[The input — start]

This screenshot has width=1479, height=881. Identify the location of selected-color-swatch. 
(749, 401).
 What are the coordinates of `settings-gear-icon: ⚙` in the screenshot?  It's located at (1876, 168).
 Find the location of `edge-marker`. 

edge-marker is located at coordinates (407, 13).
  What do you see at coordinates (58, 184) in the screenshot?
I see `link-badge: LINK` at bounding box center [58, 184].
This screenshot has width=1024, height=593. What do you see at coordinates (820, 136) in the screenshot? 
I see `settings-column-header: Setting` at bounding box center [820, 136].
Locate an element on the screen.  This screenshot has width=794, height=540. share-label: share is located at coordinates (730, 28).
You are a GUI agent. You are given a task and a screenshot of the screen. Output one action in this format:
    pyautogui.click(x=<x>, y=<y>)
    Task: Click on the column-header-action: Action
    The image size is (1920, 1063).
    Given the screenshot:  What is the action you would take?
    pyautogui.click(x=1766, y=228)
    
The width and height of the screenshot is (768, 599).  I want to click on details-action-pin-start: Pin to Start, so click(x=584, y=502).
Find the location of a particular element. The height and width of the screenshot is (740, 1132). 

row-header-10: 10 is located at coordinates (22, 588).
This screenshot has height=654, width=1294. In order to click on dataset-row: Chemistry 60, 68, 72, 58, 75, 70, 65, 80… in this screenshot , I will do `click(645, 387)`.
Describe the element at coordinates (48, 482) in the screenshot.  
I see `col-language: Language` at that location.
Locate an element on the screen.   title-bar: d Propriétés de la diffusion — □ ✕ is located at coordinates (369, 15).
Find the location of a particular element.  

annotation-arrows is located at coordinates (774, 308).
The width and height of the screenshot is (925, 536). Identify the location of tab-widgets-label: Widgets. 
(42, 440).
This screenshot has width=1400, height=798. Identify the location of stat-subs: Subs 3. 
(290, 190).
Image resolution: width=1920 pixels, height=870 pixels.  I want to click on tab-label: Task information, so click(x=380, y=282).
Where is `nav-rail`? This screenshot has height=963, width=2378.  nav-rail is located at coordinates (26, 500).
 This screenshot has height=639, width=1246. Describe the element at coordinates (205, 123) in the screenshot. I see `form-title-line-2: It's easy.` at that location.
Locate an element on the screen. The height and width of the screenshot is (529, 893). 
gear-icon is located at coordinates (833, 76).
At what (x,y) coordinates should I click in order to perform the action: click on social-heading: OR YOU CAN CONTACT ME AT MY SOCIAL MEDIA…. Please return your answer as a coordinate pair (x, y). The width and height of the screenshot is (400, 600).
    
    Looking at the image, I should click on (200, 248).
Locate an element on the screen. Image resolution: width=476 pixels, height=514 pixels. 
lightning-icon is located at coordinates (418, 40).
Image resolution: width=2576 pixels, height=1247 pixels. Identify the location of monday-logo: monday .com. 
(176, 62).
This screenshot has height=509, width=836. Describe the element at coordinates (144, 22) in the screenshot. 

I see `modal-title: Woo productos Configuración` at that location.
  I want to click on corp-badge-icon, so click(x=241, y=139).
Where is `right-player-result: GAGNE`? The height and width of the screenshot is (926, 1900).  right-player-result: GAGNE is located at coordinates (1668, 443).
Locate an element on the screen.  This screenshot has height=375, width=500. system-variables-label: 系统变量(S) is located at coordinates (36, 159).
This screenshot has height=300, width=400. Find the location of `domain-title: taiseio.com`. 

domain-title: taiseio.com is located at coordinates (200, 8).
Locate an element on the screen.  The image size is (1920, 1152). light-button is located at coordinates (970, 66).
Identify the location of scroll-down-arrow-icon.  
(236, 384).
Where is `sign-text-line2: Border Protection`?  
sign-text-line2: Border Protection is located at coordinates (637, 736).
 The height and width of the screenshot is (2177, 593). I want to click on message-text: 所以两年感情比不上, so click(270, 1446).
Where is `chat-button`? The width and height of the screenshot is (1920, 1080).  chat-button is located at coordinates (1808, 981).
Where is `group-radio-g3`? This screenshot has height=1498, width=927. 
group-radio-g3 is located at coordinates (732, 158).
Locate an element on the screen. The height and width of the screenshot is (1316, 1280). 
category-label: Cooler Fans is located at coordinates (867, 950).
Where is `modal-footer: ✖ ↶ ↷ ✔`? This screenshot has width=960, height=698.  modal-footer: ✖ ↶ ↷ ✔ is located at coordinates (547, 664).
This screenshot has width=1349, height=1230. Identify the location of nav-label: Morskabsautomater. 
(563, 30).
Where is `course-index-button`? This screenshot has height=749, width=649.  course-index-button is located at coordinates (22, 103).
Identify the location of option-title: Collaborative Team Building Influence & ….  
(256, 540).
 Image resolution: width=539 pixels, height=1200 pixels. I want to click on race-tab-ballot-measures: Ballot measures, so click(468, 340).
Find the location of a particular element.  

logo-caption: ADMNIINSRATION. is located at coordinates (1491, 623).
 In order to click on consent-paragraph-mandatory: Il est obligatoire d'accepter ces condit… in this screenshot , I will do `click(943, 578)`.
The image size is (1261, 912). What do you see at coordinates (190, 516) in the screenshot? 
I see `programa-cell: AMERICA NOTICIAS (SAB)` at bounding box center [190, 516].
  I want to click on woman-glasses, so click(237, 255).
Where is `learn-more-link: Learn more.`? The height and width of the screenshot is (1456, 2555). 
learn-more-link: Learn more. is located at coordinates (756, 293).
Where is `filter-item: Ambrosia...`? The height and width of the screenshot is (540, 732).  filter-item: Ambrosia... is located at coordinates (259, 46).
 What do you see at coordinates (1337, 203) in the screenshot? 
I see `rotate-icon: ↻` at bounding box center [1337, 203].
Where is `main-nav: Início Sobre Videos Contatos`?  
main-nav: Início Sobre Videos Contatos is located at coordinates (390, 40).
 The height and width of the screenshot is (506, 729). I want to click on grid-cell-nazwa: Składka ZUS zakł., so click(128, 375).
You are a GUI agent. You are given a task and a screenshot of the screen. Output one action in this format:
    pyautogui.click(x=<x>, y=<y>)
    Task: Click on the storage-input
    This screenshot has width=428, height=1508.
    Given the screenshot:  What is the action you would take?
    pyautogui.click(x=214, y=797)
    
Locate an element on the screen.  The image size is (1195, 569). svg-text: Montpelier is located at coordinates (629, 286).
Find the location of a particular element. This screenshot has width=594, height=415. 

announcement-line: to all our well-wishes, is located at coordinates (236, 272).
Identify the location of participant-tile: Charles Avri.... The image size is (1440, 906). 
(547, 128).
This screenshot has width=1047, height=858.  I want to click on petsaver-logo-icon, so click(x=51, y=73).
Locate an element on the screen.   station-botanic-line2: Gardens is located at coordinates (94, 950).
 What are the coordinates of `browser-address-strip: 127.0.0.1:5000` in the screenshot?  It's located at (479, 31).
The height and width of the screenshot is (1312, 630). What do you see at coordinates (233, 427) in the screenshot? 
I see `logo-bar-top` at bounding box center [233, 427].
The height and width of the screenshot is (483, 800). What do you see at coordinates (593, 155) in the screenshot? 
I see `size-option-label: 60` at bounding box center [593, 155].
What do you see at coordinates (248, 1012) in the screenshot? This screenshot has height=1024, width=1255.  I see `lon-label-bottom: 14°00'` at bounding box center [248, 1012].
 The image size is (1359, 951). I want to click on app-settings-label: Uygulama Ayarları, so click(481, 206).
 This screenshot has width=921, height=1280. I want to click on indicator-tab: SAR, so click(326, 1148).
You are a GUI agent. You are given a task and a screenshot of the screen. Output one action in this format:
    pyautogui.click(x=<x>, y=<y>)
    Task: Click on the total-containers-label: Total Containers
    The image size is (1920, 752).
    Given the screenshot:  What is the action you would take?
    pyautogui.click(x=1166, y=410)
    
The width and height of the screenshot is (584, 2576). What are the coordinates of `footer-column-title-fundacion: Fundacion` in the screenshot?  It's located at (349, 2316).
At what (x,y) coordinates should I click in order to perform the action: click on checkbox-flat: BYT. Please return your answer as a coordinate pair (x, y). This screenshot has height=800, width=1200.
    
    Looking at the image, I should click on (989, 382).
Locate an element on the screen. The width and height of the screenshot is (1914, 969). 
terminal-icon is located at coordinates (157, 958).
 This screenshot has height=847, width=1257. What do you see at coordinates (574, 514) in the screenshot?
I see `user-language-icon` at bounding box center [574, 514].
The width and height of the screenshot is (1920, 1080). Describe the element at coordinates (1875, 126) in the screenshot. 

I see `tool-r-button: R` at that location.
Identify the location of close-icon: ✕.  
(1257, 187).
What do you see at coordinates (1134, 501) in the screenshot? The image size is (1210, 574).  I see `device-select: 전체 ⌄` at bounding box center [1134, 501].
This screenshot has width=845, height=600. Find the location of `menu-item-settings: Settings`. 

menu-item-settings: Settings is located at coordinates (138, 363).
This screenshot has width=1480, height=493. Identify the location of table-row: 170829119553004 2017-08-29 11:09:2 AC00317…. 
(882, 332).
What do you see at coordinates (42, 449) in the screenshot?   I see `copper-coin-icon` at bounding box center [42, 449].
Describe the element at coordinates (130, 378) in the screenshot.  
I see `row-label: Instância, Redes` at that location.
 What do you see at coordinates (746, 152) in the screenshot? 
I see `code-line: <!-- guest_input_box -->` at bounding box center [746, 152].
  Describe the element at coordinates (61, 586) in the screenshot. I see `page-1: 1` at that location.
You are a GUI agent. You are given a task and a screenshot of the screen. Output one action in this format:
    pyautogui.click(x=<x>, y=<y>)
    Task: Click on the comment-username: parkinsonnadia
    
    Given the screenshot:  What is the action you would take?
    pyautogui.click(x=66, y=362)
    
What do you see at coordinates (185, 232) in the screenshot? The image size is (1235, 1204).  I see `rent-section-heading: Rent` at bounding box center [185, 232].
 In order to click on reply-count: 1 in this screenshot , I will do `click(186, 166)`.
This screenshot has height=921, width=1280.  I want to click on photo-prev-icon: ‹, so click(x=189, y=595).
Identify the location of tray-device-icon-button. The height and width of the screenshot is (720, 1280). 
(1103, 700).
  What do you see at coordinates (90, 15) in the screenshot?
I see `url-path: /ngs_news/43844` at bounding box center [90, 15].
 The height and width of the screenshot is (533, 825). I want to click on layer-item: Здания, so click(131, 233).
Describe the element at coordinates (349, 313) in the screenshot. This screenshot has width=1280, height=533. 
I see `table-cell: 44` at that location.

[The input — finish]

How many of the lines above contain the string "group"? Reply with the number alone.

## Response to the exercise
2